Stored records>
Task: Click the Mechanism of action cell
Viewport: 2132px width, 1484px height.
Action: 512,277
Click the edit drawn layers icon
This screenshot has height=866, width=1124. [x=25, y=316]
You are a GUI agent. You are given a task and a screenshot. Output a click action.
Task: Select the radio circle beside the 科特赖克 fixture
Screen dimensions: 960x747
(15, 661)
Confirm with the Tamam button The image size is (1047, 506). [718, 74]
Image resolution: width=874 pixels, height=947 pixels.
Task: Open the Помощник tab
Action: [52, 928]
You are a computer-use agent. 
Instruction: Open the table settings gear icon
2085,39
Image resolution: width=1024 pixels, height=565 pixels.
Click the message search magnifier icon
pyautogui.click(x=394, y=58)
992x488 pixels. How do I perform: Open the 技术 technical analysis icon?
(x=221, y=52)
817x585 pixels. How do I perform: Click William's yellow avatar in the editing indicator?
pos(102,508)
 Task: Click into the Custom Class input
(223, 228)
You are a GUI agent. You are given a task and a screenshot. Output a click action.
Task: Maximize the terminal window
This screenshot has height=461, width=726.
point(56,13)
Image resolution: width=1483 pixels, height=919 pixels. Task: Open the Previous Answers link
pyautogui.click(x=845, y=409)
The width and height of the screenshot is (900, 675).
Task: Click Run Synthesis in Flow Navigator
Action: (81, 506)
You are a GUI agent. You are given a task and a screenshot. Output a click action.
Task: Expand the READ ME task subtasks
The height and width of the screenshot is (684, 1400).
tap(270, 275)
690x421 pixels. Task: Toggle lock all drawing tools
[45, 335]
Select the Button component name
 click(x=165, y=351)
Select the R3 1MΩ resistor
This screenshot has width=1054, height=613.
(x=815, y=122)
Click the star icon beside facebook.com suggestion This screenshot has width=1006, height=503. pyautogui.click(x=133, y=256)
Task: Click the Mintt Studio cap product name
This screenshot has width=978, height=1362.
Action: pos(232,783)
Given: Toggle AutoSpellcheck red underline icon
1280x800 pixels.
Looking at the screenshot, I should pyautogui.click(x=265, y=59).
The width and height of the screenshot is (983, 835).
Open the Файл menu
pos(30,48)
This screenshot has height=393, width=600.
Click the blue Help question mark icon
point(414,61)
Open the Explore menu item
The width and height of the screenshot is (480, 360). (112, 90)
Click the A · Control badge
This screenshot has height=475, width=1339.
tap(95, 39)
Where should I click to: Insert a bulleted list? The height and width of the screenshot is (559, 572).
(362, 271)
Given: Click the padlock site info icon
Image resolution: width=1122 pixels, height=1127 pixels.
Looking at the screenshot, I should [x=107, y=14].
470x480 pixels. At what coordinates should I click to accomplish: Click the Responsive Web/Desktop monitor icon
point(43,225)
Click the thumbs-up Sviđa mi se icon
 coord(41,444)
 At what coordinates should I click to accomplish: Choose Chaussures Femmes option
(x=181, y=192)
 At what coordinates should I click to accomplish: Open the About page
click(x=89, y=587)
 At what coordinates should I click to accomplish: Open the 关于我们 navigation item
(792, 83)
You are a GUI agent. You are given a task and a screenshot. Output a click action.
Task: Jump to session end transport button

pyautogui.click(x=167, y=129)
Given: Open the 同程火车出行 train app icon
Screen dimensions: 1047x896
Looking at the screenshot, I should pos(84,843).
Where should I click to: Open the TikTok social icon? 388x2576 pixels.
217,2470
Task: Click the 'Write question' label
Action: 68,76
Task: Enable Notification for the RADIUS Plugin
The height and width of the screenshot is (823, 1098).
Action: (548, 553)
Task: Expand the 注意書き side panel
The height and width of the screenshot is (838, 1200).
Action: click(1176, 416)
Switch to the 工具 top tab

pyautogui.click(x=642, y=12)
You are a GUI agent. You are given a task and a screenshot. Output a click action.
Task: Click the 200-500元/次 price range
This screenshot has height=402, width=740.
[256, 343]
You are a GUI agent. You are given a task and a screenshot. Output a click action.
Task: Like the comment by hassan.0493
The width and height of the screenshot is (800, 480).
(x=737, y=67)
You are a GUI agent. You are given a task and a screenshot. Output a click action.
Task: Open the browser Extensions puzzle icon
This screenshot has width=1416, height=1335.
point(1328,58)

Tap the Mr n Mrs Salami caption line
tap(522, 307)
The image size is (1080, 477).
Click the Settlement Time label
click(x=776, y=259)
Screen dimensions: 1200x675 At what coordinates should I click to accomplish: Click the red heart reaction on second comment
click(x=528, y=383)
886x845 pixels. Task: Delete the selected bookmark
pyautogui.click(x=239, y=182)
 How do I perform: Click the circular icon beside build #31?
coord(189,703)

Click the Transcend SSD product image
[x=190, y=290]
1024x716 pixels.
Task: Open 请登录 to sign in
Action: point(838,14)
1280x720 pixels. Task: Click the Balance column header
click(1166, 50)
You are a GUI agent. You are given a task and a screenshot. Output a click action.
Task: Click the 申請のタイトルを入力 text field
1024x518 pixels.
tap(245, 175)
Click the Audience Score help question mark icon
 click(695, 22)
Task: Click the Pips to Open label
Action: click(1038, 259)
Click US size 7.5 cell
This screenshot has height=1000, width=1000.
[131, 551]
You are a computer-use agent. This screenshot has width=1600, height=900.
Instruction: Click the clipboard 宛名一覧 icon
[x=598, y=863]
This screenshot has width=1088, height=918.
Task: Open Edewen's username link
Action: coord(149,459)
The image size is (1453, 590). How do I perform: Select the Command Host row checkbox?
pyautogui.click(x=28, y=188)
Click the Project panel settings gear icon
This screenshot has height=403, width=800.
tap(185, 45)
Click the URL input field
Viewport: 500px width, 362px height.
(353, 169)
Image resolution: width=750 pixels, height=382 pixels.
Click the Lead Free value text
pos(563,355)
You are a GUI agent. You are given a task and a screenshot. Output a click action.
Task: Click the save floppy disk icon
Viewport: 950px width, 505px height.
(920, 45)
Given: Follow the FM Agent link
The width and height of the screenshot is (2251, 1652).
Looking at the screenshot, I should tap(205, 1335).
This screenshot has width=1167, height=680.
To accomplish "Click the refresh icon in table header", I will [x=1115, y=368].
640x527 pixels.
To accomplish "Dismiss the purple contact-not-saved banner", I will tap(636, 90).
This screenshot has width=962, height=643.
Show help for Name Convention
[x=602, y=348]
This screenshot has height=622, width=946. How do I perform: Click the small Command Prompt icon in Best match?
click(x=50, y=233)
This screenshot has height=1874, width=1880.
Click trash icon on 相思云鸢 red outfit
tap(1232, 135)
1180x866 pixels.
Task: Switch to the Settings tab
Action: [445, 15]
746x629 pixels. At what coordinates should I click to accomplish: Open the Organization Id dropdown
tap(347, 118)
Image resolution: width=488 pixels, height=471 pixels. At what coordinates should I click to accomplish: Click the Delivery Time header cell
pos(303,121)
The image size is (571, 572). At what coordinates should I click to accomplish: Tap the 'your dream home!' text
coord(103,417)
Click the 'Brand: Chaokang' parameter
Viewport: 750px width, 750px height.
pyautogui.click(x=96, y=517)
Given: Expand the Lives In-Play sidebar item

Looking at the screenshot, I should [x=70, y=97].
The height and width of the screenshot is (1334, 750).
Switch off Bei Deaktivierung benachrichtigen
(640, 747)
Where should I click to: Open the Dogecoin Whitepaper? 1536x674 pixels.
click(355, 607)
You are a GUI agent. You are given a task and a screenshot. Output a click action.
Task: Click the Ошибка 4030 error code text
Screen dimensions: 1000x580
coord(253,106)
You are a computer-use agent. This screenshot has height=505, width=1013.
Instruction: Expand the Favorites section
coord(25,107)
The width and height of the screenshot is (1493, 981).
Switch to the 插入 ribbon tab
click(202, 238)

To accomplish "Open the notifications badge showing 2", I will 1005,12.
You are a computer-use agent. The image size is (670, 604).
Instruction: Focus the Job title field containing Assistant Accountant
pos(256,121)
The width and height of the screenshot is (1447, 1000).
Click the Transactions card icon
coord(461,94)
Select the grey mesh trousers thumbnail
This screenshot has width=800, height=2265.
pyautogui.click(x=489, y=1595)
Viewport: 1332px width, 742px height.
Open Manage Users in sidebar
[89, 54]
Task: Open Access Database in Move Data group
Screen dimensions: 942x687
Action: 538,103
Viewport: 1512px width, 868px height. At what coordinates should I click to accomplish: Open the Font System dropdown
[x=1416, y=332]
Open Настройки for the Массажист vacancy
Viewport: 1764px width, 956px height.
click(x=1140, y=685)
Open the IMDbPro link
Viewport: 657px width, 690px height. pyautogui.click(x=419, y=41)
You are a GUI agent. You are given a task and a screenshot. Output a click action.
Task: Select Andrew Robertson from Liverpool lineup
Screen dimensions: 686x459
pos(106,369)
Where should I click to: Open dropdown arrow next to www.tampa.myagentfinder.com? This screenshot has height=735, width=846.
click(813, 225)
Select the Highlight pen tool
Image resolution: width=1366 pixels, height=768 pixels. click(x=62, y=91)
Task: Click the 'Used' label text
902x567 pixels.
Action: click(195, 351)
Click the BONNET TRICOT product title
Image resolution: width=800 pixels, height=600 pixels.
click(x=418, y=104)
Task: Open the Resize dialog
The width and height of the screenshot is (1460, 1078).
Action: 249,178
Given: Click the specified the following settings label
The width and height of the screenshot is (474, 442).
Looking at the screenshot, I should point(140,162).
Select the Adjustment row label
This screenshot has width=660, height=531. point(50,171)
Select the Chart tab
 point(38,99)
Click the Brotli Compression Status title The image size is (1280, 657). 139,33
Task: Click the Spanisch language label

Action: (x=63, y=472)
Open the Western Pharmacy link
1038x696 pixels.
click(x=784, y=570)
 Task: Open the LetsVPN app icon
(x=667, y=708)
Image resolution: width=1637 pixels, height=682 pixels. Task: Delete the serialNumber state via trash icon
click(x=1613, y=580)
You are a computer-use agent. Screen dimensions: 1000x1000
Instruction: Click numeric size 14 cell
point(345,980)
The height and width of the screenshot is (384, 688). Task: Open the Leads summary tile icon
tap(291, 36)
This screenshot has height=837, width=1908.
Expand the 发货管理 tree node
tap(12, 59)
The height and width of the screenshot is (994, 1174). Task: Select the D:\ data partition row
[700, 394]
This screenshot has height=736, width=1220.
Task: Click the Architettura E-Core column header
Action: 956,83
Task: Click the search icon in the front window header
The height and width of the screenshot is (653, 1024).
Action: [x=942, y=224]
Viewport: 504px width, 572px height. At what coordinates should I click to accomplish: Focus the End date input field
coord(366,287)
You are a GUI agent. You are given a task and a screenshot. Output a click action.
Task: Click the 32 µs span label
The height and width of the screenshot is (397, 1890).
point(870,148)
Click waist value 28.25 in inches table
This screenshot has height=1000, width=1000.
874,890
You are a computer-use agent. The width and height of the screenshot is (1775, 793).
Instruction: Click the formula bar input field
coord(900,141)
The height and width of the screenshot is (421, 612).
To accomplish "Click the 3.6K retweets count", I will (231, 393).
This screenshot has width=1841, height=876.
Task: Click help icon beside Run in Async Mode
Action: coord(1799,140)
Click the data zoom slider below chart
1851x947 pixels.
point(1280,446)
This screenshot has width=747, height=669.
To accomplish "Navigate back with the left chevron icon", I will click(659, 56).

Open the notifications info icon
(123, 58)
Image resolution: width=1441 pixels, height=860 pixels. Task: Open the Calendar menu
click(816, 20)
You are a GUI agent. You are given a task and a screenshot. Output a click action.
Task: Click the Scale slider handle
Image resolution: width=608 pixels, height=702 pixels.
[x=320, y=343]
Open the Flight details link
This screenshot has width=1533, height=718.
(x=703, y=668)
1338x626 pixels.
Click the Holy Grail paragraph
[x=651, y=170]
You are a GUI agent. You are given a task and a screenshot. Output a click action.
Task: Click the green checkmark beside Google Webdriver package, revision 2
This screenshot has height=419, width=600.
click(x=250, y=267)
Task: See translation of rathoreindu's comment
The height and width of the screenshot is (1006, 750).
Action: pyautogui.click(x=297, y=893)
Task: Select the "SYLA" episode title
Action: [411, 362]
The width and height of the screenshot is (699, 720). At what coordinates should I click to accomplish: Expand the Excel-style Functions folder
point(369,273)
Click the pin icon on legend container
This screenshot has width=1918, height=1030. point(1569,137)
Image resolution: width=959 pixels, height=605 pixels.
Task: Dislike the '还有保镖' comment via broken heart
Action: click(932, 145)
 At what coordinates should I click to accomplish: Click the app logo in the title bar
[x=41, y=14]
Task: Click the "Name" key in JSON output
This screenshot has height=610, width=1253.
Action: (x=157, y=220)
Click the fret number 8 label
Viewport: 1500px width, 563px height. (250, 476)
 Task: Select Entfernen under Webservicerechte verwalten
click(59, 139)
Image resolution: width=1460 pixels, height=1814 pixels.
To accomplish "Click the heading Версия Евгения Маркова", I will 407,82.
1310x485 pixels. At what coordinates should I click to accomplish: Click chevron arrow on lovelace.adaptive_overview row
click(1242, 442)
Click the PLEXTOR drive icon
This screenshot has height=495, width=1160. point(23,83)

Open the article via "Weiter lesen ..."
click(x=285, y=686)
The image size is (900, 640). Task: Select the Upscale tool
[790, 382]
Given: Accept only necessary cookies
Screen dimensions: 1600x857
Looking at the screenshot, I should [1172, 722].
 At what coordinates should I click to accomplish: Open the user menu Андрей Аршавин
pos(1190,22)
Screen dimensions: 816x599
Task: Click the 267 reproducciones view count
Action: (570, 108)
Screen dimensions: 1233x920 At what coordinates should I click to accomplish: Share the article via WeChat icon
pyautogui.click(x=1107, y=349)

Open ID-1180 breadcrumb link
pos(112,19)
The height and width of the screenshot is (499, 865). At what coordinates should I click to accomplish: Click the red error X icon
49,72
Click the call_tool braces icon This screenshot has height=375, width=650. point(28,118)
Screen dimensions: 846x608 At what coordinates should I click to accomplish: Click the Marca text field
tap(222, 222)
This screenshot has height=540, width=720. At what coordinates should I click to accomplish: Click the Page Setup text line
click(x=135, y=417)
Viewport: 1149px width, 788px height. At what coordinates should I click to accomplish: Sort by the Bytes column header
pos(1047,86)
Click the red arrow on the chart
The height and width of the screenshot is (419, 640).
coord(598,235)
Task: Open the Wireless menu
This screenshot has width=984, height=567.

Action item>
The response should be the lines from the one containing "Click the red arrow on the chart" through the last line of the data, set down exactly and with no other line.

Output>
Click the red arrow on the chart
The height and width of the screenshot is (419, 640).
coord(598,235)
Task: Open the Wireless menu
This screenshot has width=984, height=567.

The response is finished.